== Written task ==
Count the lines in the entries below that contain the word "search". Reply with that number alone.

== Data for this exercise ==
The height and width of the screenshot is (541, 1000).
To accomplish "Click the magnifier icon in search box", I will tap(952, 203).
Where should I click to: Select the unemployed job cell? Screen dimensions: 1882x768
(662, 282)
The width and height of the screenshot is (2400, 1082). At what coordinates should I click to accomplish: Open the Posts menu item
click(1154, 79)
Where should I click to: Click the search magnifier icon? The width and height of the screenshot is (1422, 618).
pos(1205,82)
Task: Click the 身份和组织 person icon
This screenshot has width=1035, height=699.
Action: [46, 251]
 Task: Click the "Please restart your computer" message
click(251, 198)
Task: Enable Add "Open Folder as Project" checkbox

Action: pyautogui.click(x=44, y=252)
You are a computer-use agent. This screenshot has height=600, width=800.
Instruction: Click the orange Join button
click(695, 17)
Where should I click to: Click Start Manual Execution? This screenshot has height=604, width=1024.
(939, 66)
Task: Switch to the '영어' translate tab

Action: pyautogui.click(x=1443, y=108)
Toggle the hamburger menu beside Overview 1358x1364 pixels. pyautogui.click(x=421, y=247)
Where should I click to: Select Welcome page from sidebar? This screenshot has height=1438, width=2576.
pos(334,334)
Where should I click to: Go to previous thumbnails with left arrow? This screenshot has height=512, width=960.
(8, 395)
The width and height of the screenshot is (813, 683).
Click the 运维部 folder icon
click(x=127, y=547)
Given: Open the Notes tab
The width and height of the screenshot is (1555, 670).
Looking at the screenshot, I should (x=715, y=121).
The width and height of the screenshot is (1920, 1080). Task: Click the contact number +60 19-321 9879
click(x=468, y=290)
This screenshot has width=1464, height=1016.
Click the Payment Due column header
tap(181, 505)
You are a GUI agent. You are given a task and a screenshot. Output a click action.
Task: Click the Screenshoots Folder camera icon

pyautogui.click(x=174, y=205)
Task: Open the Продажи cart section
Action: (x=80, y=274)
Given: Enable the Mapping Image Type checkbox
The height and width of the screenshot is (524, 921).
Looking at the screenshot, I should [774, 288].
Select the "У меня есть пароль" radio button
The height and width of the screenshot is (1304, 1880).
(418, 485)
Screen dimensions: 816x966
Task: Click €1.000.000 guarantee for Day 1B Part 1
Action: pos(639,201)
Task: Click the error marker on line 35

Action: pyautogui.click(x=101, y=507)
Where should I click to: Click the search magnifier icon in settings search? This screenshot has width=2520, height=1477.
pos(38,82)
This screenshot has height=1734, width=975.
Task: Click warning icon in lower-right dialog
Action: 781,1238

== Task response ==
3